De San Juan de Acul partimos hacia la tercera y última comunidad que visitamos en Sayaxché: El Mangal. Allí, la mayor parte de los hombres trabajan en la palma. “Trabajan de 6 a 15 horas por jornales de 60 quetzales (unos 8 euros), que es menos del salario mínimo (de 83 quetzales por jornal en el campo). Cuando llega el día de cobro, no les quieren pagar. Les tratan mal, los amenazan con echarlos si protestan o no son puntuales. Y además, no nos quieren dar trabajo a nosotros, los que hemos sido directamente afectados por la palma, aunque nos lo habían prometido. Traen cuadrillas de Cobán (un municipio cercano) y les pagan todavía menos”, asegura el representante del Consejos Comunitarios de Desarrollo Urbano y Rural (COCODE).

“Hay gente que le pagan 20 quetzales (menos de 3 euros) por el jornal.

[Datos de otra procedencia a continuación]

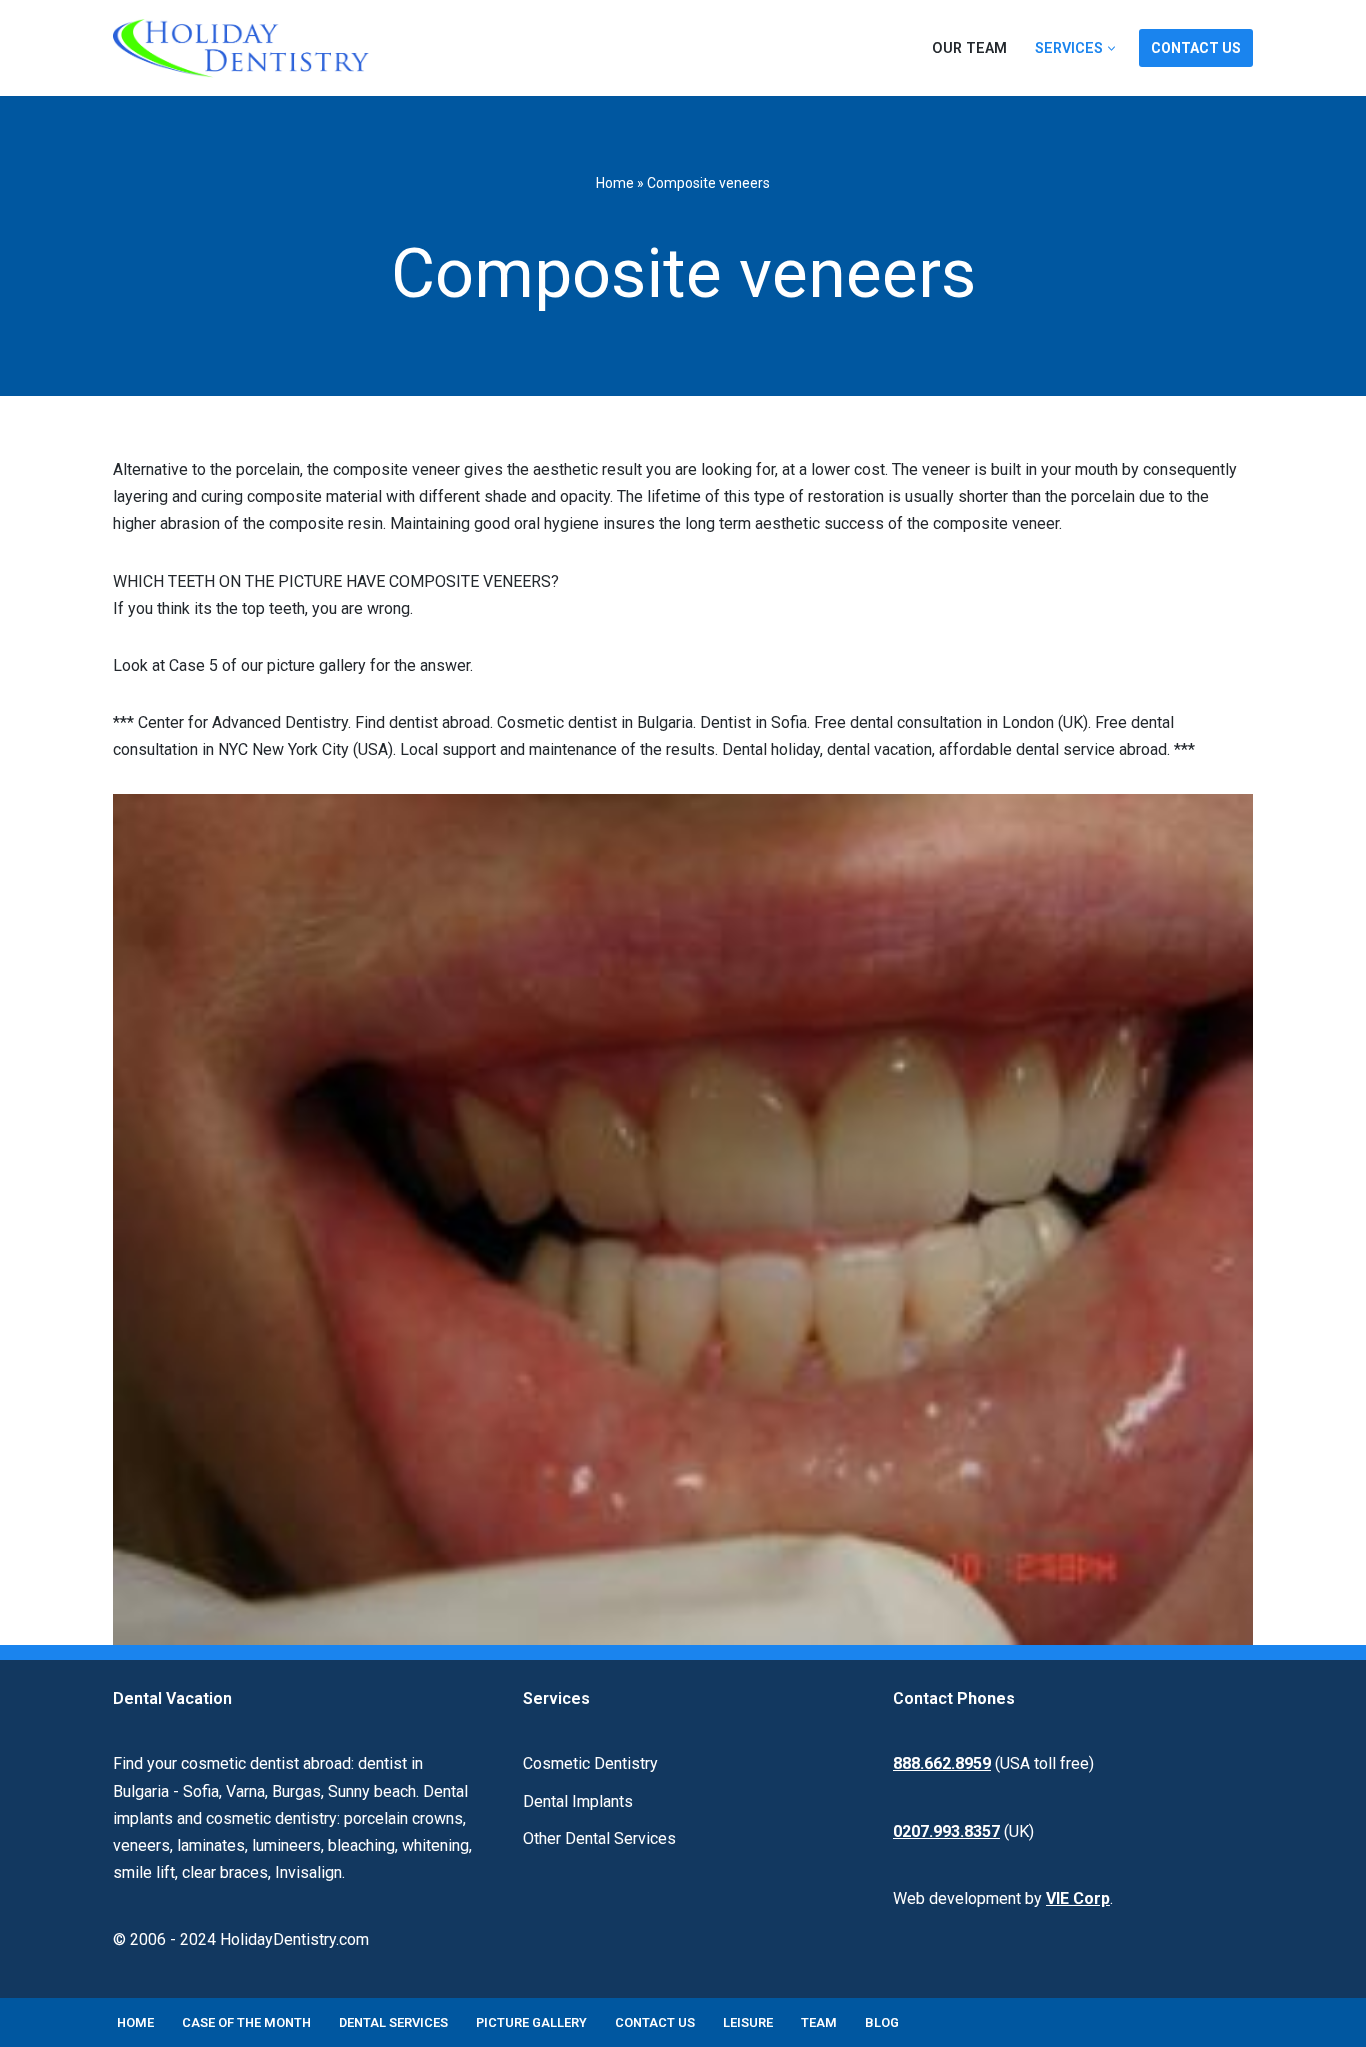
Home (615, 183)
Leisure (748, 2022)
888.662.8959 (942, 1763)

El golpe más duro es que sólo quieren gente joven. Traen gente de afuera, y la tienen poco tiempo, así se ahorran pagar prestaciones”, afirma un trabajador, y concluye: “Están acabando con nosotros, pero la necesidad nos hace llegar al matadero. Somos padres de familia. Si un niño se nos enferma, una medicina no baja de 70 quetzales”.

En El Mangal hablan también de las infecciones respiratorias causadas por los agrotóxicos. “Antes, la gente se mantenía, no había contaminación. Se vivía mejor”. ¿Y el Estado? “Vienen, prometen y no vuelven: sólo vienen a engañar y a dividirnos”, lamenta otro campesino, y sentencia: “El mayor problema de Guatemala es que tienen compradas a las autoridades”.

“Los bosques que quedan son muy poquitos, no alcanzan para purificar el aire”, sostiene otro campesino. “El último aguacero, el agua cayó negra. Yo tuve que tirar medio balde”. Y la lluvia que escasea. Y la tierra que muere: “Están matando a la tierra. Esa raíz es como un petate que no deja salir nada encima de ella”, lamentan.

Un estudio realizado en el Valle de Polochic por la investigadora Sara Mingorria, del ICTA (Universidad Autónoma de Barcelona), respalda esta teoría y apunta a que una de las consecuencias del monocultivo palmero es que, por la gran cantidad de nutrientes que demanda, elimina la capa orgánica del suelo y provoca infertilidad. Mingorria demostró que se requieren 25 años para lograr que la zona en la que se plantó palma aceitera vuelva a ser fértil, pues “el suelo queda tan debilitado que, por más que se abone, los componentes se pierden y desaparecen”. La investigadora añade que estas plantaciones suelen denominarse “desiertos verdes” porque “este tipo de árbol no permite que se forme vegetación a su alrededor”.

Así sintetizan sus temores los campesinos de El Mangal: “Después de 25 años de palma, esas tierras no van a valer para nada”. Ellos luchan para que no sea así, pero saben que nunca el Estado guatemalteco escuchó sus reclamos: necesitan apoyo internacional. Y, tal vez, ese apoyo no vendrá de la estatalidad, sino de la movilización ciudadana, de las mujeres y hombres que comienzan a entender el nexo indisoluble entre los estilos de vida opulentos y consumistas del Norte global y el despojo de los campesinos de los países productores de materias primas.

 

BIBLIOGRAFÍA

Alonso Fradejas, A., F. Alonzo y J. Dürr (2008) Caña de azúcar y palma africana: combustibles para un nuevo ciclo de acumulación y dominio en Guatemala, IDEAR.
CEIBA – Amigos de la Tierra Guatemala (2016) “Situación del agua en Guatemala”, en Informe del Agua en América Latina y el Caribe, Amigos de la Tierra.
Naciones Unidas (2016) Informe del Alto Comisionado de las Naciones Unidas para los Derechos Humanos sobre las actividades de su Oficina de Guatemala.
VV. AA. (2015) Situación de derechos humanos de los pueblos indígenas en el contexto de las actividades de agroindustria de palma aceitera en Guatemala.
Zepeda, Ricardo (2016) Dinámicas agrarias y agendas de desarrollo en el Valle del Polochic. Guatemala, Comité de Unidad Campesina.